Jeff Buckley
1994-2004: “Grace” compie dieci anni
Ascoltai “Grace” un mese dopo la sua uscita, incuriosito dalla
recensione di una rivista specializzata che gli assegnava un bell’otto.
Fu facile innamorarsene: quella sofferenza sublime, quel carico di emozioni,
quelle melodie inafferrabili. E quella voce. Avevo diciotto anni e Jeff Buckley
divenne dolce segreto del mio inverno, mentre lo stereo continuava a scuotersi
con le distorsioni e gli umori plumbei di Seattle. Anche “Grace”
era un album a tinte scure, di una ‘bellezza nera’, per rubare
le parole di “Mojo Pin”, il primo brano (“black beauty,
I love you so”). Era un oceano di sentimenti solcato in modo indelebile
da un cantato che sapeva straziare con sussurri e aspirare all’infinito
con acuti impossibili. Dentro c’era tutto ciò che chiunque avrebbe
voluto dire, come poesia incapace di rifiutare il suo aiuto a chi intendeva
buttarle fuori, certe cose. La copertina mostrava quello che sembrava l’ennesimo
eroe ‘low profile’, un ragazzo con gli occhi chiusi e qualcosa
di tragico che gli divorava l’anima, e le vendite furono dapprincipio
scarse. La seconda metà del 1994 forse non era il periodo ideale per
lanciare un album d’esordio, viste le contemporanee uscite discografiche
di Neil Young, Pearl Jam, R.E.M., Grant Lee Buffalo, Black Crowes, Sebadoh,
Jesus Lizard, Oasis, Ride, Dinosaur Jr., Tom Petty, Johnny Cash, ma Jeff Buckley
proponeva una diversa via al rock, non era catalogabile in nessuna corrente,
faceva la sua musica e la faceva divinamente, e “Grace” iniziò
poco a poco ad incontrare i favori del pubblico, diventando uno straordinario
‘sleeper’ (quei dischi che non fanno il botto ma che vendono costantemente
anche a distanza di tempo) e arrivando, nel corso degli anni, ai due milioni
di copie.
Riascoltare “Grace”, ora che è passato un decennio, è
un’esperienza, se possibile, ancora più bella.

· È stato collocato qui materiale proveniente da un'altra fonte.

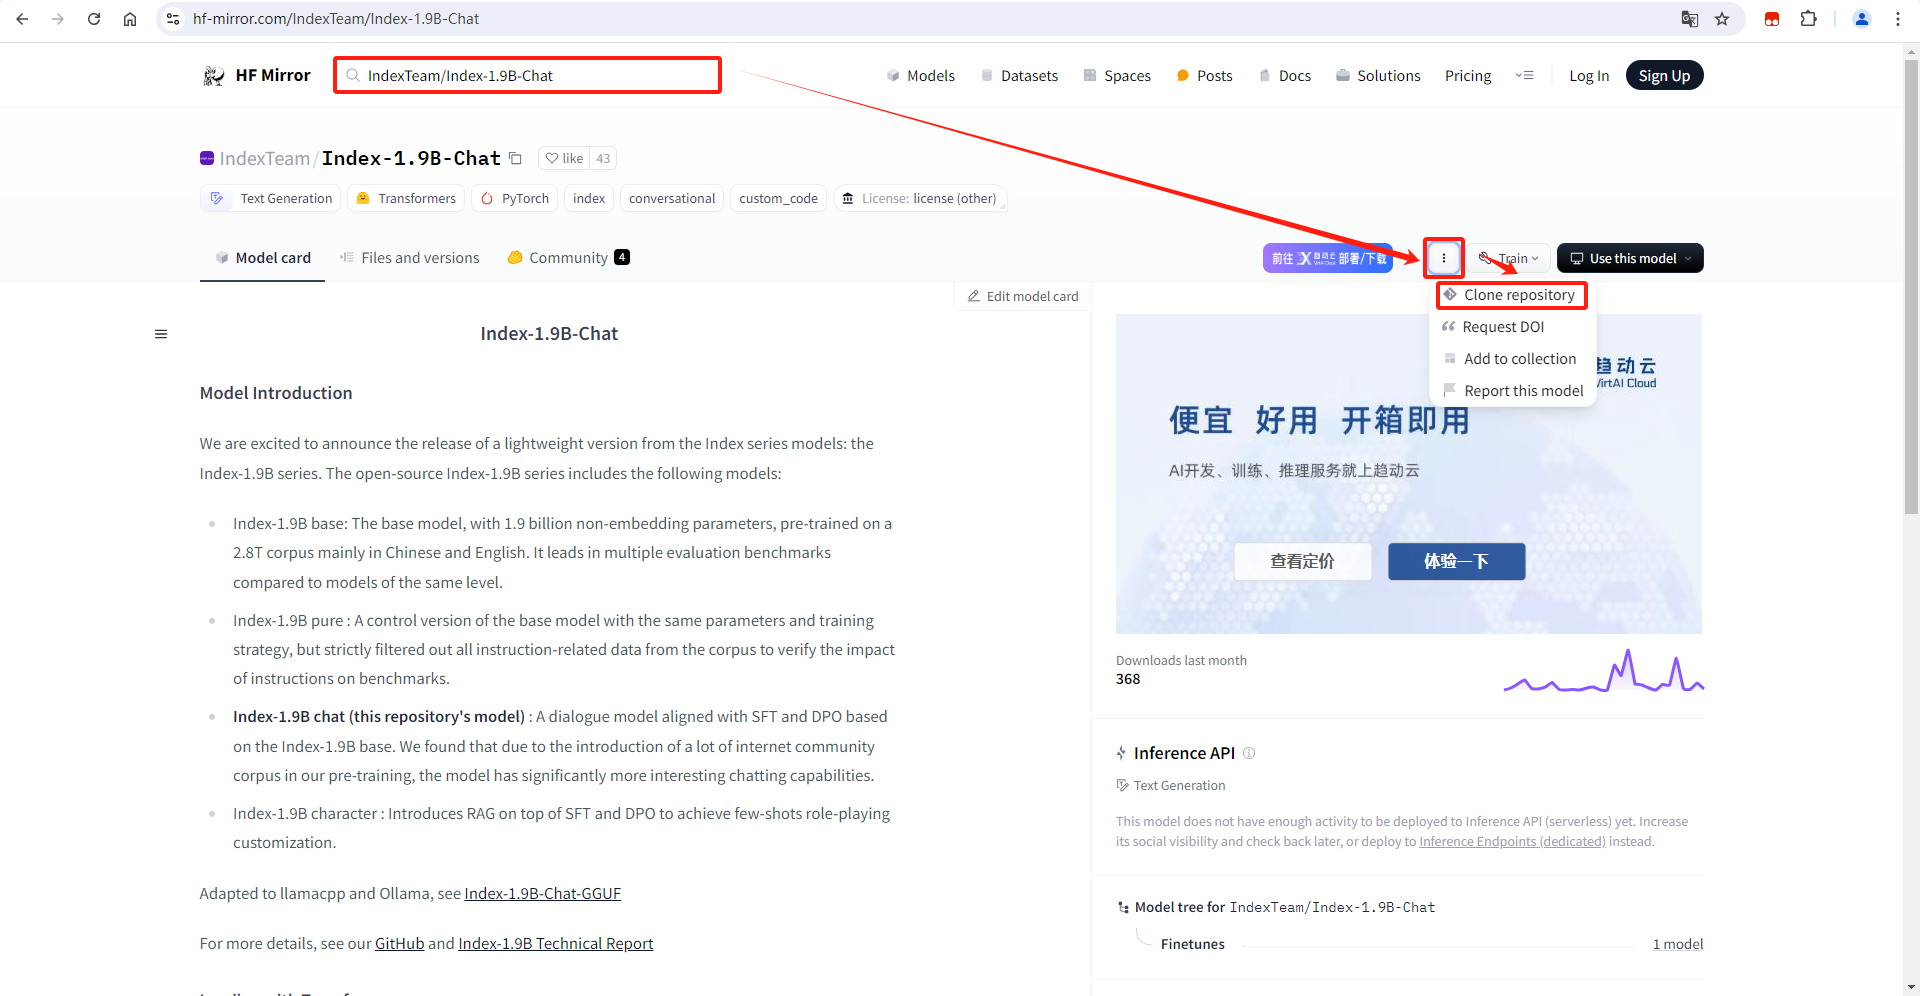Copy model name using the copy icon
This screenshot has height=996, width=1920.
coord(515,158)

Ho la stessa età
che Jeff aveva quando pubblicò queste canzoni e in ognuna di esse riesco
a cogliere cento mille sfumature nuove, onde e risacche che mi erano sfuggite,
maremoti da cui ero uscito indenne e che ora mi trascinano violentemente dentro
quella dolceamara follia fatta di tutte le cose che si sono guadagnate l’eternità
in due lustri di vita. “Last goodbye” è una gemma di dolore
(“you gave me more to live for, more than you’ll ever know…
why can’t we overcome this wall?”) incastonata in una perfetta
melodia pop, “Lover, you should’ve come over” inizia alla
maniera di “Pink moon” di Nick Drake e prosegue per quasi sette
minuti come un rollercoaster delle emozioni, tra languori (“maybe I’m
just too young to keep good love from going wrong”) ed estasi (“it’s
never over, she’s the tear that hangs inside my soul forever”).
E poi le incredibili intensissime interpretazioni di “Lilac wine”,
che farebbe piangere anche un blocco di granito, e di “Hallelujah”,
che Jeff canta accompagnandosi soltanto con la telecaster. Dieci canzoni in
tutto. Dieci anni di vittorie e sconfitte; stagioni esaltanti e passaggi per
l’inferno; la bellezza angelica dell’innocenza, il fascino ubriacante
del peccato, la ‘grazia’ nascosta in un ‘per sempre’,
la poesia della giovinezza.
Queste sono le emozioni, le mie. Da un punto di vista strettamente musicale,
non si rischia di venir contraddetti affermando che “Grace” sia
diventato, in questi dieci anni, un disco ‘di testo’, un’opera
obbligatoria e di vastissima influenza su cui molti giovani artisti hanno
studiato, basti pensare ai bellissimi Coldplay di “Parachutes”,
che applicarono al brit-pop la lezione di Buckley.
In occasione del decennale, la Sony Music ha pubblicato una “Legacy
Edition” di “Grace”, un triplo digipack contenente due cd
e un dvd. Tra le rarità, i video e i brani live qui contenuti, spicca
un inedito, “Forget her”, che originariamente avrebbe dovuto trovar
posto in “Grace”, salvo poi essere sostituito da “So real”.